■ **Given passage**:
= = = =
Utility and Trustworthiness of Generated Code
Learning Objectives
- You know of some of the issues related to the utility and trustworthiness of code generated by large language models.
Large language models do not produce perfect code. The generated code may contain errors, lack context awareness, and raise security and ethical concerns. The expertise of the developer using the large language model also plays a significant role in the process of using large language models.
As a developer using large language models, you are responsible for the code you produce, even if you use large language models to help with the task. Do not push code to production, unless you fully stand behind the code.
As an example of not producing perfect code, although large language models are already quite good at solving programming problems, their performance in solving real-world issues extracted from GitHub has still plenty of room for improvement. At the time writing these materials, the best model on the SWE-bench could solve a over 40% of the issues included in the lite version of the benchmark.
Similarly, large language models have problems with contextual awareness. If the code that the large language model is tasked to create would already exist elsewhere in the codebase, outside the context of the large language model, the large language model is likely to generate new code even if the code would already exist.
= = = =
■ **Apply what you read**:
a) According to the passage on generated code, who is responsible for the code a developer produces with the help of large language models?
b) Decide whether each statement agrees with the passage on generated code, answering yes or no and quoting the words that settle it: (i) Large language models produce perfect code. (ii) Code should reach production only if the developer fully stands behind it. (iii) A large language model tends to reuse code that already exists elsewhere in the codebase, outside its context.
c) Write the next part of the passage on generated code, beginning after its final sentence.
The entries after this point come from a separate source.

[Records from a dataset]
= = = =
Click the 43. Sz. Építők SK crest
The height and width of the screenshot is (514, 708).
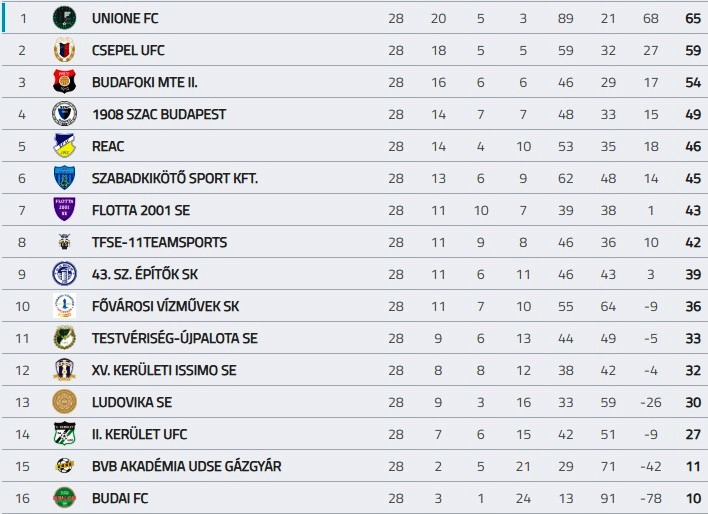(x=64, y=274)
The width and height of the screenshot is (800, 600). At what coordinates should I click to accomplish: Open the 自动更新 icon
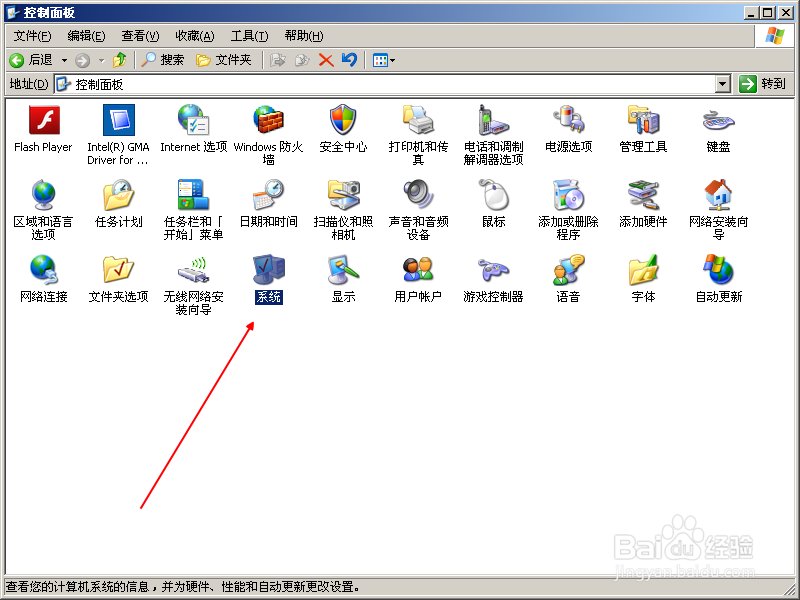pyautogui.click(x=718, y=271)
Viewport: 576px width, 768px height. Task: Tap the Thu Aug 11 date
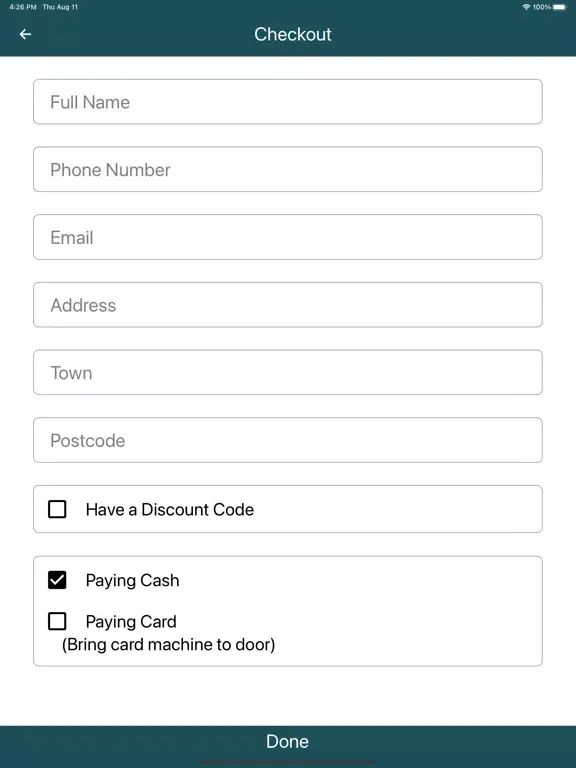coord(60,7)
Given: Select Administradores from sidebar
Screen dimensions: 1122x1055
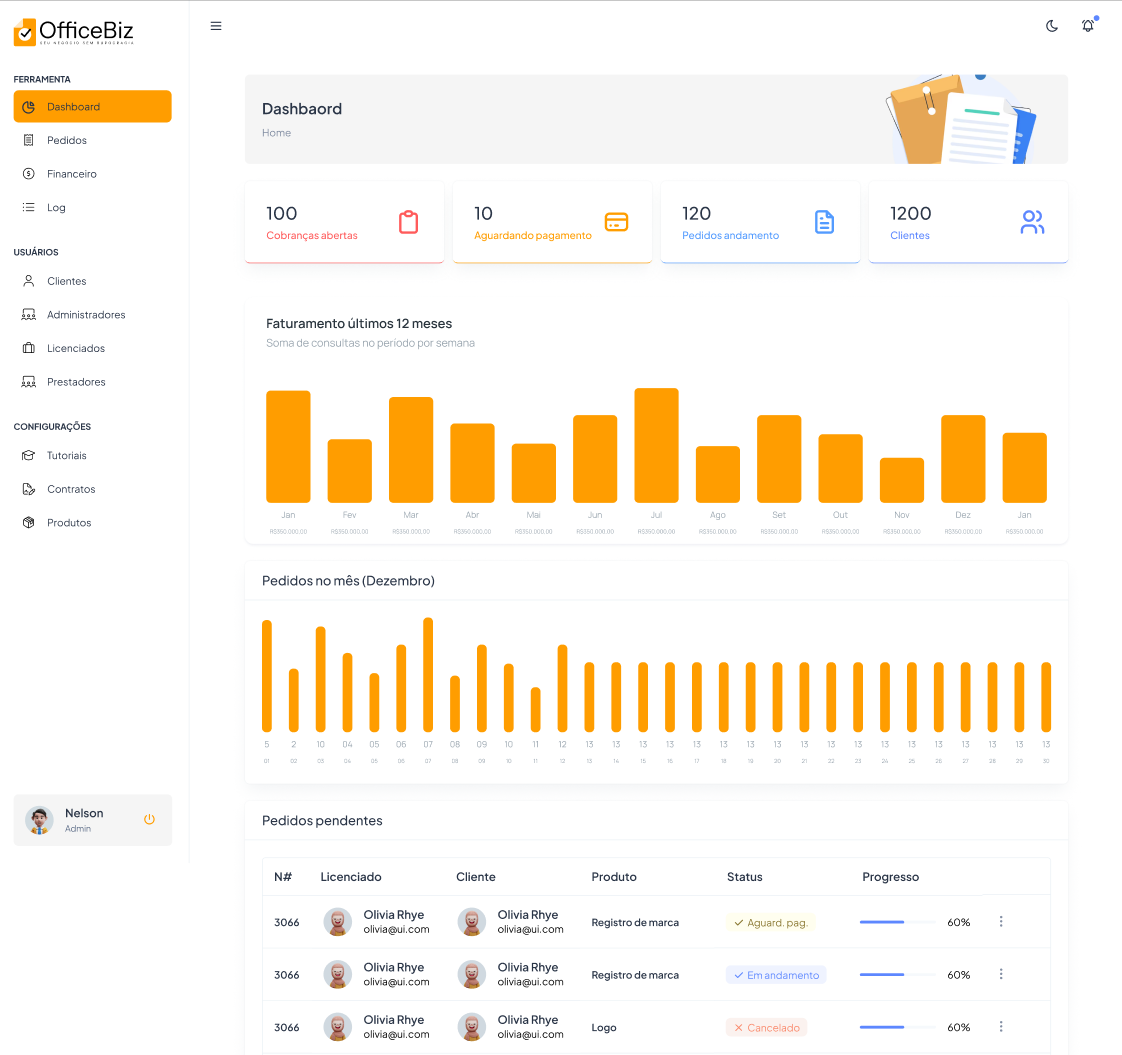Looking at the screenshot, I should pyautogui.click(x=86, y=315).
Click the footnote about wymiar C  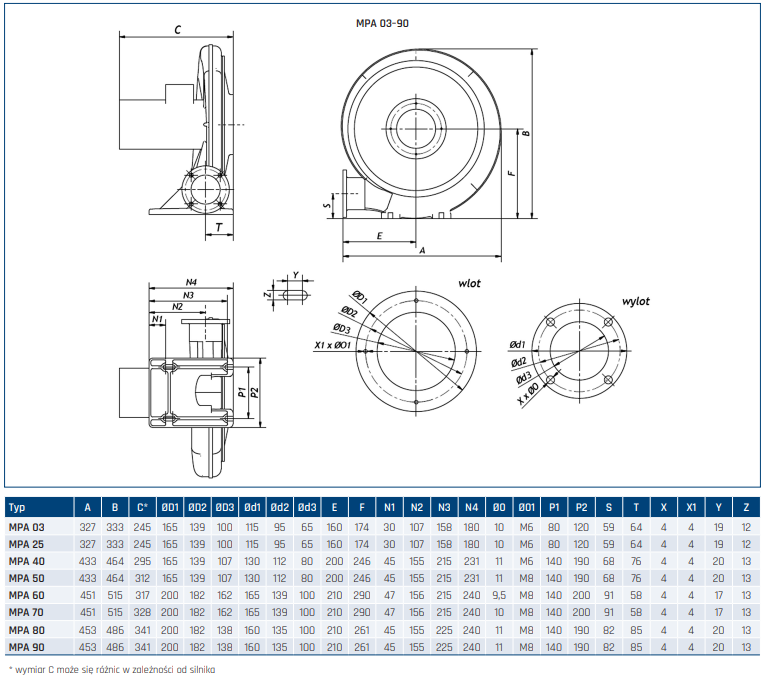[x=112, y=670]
= = = =
■ **Answers to the problems**:
a) The developer using the large language models is responsible for that code.

b)
(i) No: "Large language models do not produce perfect code."
(ii) Yes: "Do not push code to production, unless you fully stand behind the code."
(iii) No: "the large language model is likely to generate new code even if the code would already exist."

c)
GitClear highlighted this phenomenon in their report “Coding on Copilot: 2023 Data Suggests Downward Pressure on Code Quality”. Their report highlights that the proportion of copy-pasted code and added code has recently increased when contrasted to other types of code changes (deletion, moving, and updating).
In the same vein, large language models may produce code that contains security vulnerabilities or that is otherwise insecure. This means that code generated by large language models should not be trusted blindly, and the developer using the code produced by the large language model should review that the code is secure and reliable.
For additional details, see e.g. “Large Language Models for Code: Security Hardening and Adversarial Testing”.
Even if the code generated by large language models is correct and secure, the use of the generated code may be problematic. Large language models may have been trained on code that is copyrighted or has specific licenses that influence how the code can be reused, modified, or distributed. This information is not always available to the end user, however. The developer using the code generated by the large language model should ensure that the code can be used in the intended way.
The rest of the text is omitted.